Der Baum weist drei Markierungen auf:
- zum einen die Camp-Nummer: das Initial B für Burke über LXV, der lateinischen Schreibweise der Zahl 65.
- auf der anderen Seite des Baums war auf den einen Ast DEC 6-60 über APR 21-61 geschnitzt. Die Daten stehen für den Zeitraum, in dem sich Brahe dort aufgehalten hat.
- auf dem anderen Ast stand die namensgebende Dig-Markierung: AH über DIG über under über einem Pfeil nach rechts. Diese wurde jedoch nicht von Brahe, sondern von einem Mitglied von Alfred Howitts Suchexpedition später hinzugefügt.
Brahes Dig-Markierung befand sich vermutlich an einem Baum südlich des Dig Trees, an dem die Pferde angebunden wurden. Dementsprechend waren die Vorräte auch nicht am Dig Tree, sondern unter dem „Pferdebaum“ vergraben worden. Dies zumindest lässt sich aus Befragungen, Tagebucheinträgen und alten Fotos entnehmen.[30] 1899 schnitzte John Dick das Gesicht Burkes in einen nahegelegenen Baum.
Rettungsexpeditionen
Insgesamt wurden sechs Expeditionen zur Rettung Burkes und Wills ausgesandt. Zwei davon nahmen den Seeweg, um am Golf von Carpentaria nach den Vermissten zu suchen, die anderen näherten sich aus unterschiedlichen Richtungen dem Landesinneren. Sie leisteten einen wichtigen Beitrag zur Erforschung Australiens, da jede Expedition bei der Suche auch das Umland erkundete.

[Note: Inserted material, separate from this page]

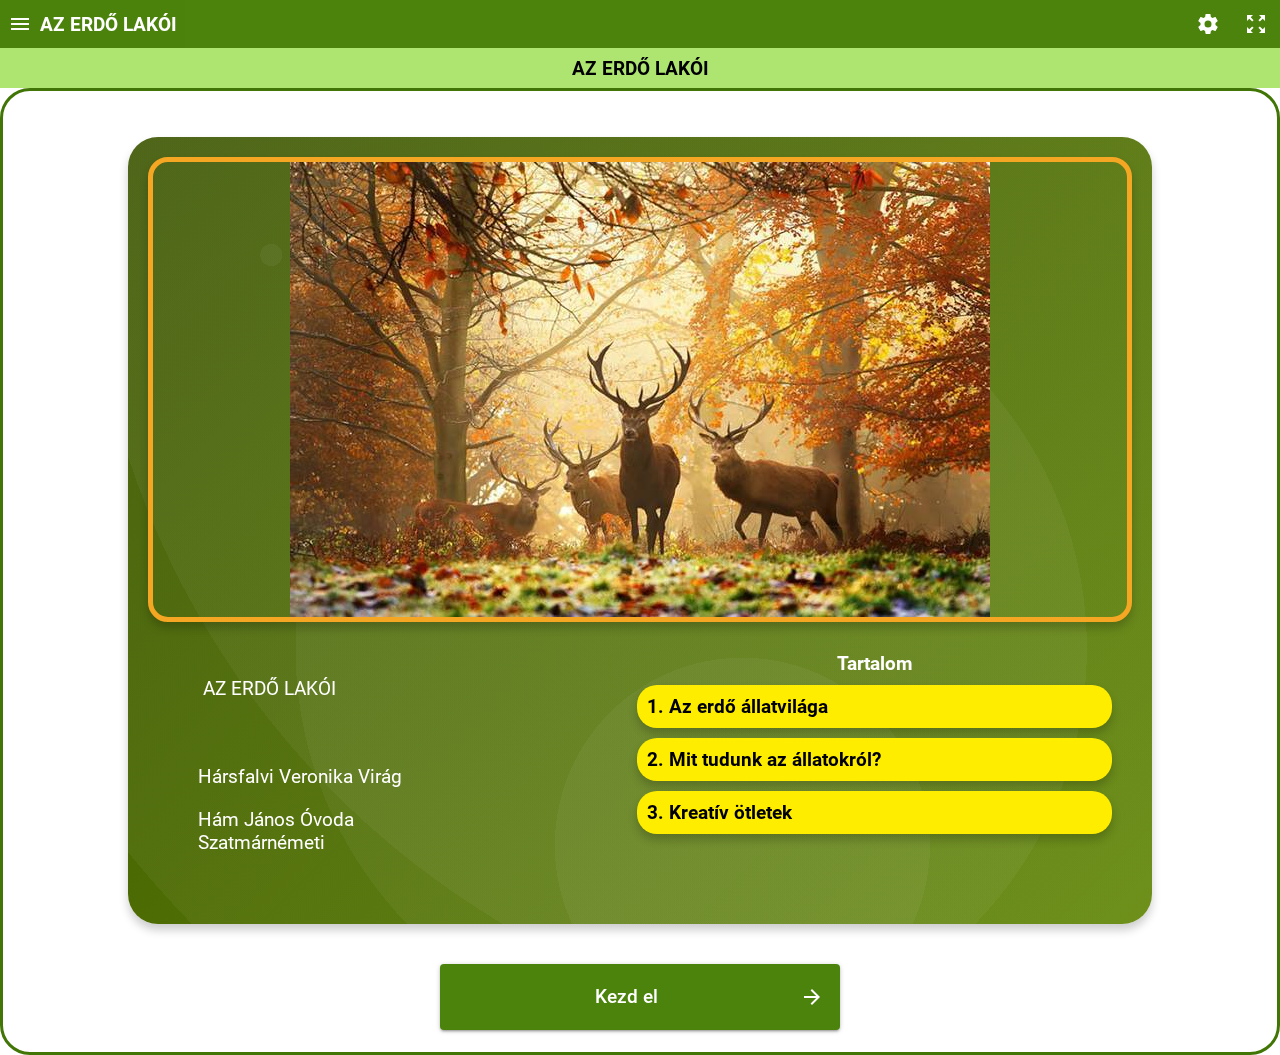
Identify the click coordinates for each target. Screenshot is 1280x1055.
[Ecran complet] (1256, 24)
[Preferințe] (1208, 24)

Victorian Contingent Party
Nachdem ein halbes Jahr lang keine Nachrichten von Burke kamen, wurden in der Presse Forderungen laut, den Verbleib der Forschungsexpedition zu klären. Der öffentliche Druck wurde so stark, dass sich das Erkundungskomitee der Forderung nicht länger verschließen konnte und am 13. Juni in einem Treffen vereinbarte, eine vierköpfige Suchexpedition zu entsenden, die Burke und Wills Expedition aufspüren und ihnen, falls nötig, Unterstützung anbieten sollte. Die Victorian Contingent Party war die erste Expedition, die nach Burke und Wills suchte. Sie verließ Melbourne am 26. Juni 1861 unter der Leitung von Alfred William Howitt.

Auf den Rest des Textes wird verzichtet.